Join The
 
Women's Human Rights Campaign,
Ireland 1998

 

December 10, 1998, will be the 50th anniversary of the adoption of the UN Universal Declaration of Human Rights. Throughout the year the United Nations and governments around the world will hold events to mark the occasion and to promote awareness of human rights. This is an important opportunity for non-governmental groups and individuals to ask our elected representatives and policy makers what they have done to implement Ireland's international commitments to women's human rights locally, nationally and internationally.

Women's Human Rights Campaign Ireland, 1998 is part of the Global Campaign for Women's Human Rights which originated at the time of the UN World Conference on Human Rights (Vienna, 1993) and links women in every region of the world who are working for implementation of the Vienna Declaration's commitments to women's human rights, the Beijing Ptform for Action, and other human rights agreements.

Campaign 1998 builds on the success of the ICCL Women's Rights as Human Rights Conference (Dublin, March, 1997) when more than 400 women from around the country gathered to exchange views and plan strategies for achieving women's human right throughout Ireland.

Campaign 1998 will organise events to highlight women's human rights concerns, monitor government performance around the implementation of women's human rights, produce background papers and lobby documents for national and international arenas, and respond to emergency human rights situations affecting women.

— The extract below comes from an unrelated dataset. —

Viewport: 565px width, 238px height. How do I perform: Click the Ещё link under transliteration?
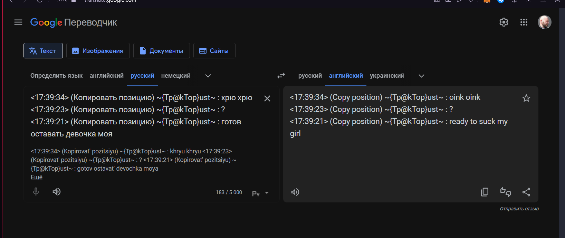37,177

Campaign 1998 will focus attention on critical areas where women's human rights are vulnerable including: reproductive rights; the human rights of women who belong to racial or ethinic minorities including refugees, asylum seekers, and Travellers; and the human rights concerns of other groups at risk such as women with disabilities, women prostitutes and prisoners, and lesbians.

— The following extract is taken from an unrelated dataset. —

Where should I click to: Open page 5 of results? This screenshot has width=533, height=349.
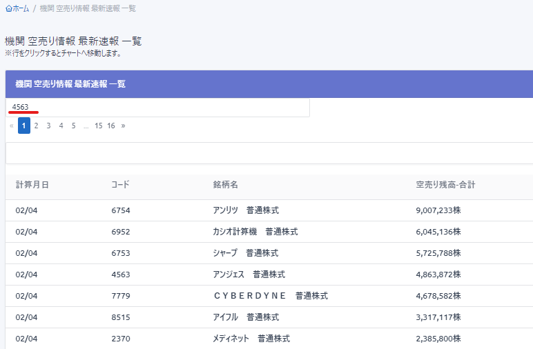(x=73, y=126)
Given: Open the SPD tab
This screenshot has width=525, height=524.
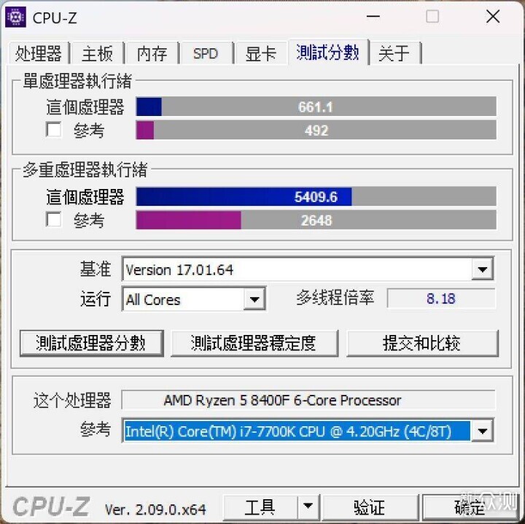Looking at the screenshot, I should [x=206, y=53].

Campaign 1998 will underscore that women's human rights are universal - they belong to all women in public and in private contexts, and indivisible - economic, social and cultural rights are no less important than civil and political rights.

In order to develop a human rights culture in Ireland where the human rights of all women are truly protected and promoted, the Campaign 1998 calls upon the Government to:

1. Move forward with the Constitutional Review Group's recommendation, in consultation with NGOs, to establish an independent Human Rights Commission that will oversee the domestic implementation of Ireland's international human rights commitments and where the human rights of women form an integral part of the Commission's mandate.

2. Remove all existing reservations and actively implement the Convention on the Elimination of All Forms of Discrimination Against Women (CEDAW).

3. Ratify and fully implement the International Convention on the Elimination of All Forms of Racial Discrimination (ICERD) and the Convention Against Torture with full attention to gender-specific concerns under each instrument.

4. Comprehensively include women's human rights concerns and gender perspectives in all Government reporting to UN human rights bodies.

5. Involve NGOs in the development and execution of national plans of action to implement i) Vienna Declaration (1993) and ii) Beijing Platform for Action (1995).

6. Fully integrate gender and women's human rights concerns in all activities and programmes to mark the 50th Anniversary of the UN Declaration on Human Rights.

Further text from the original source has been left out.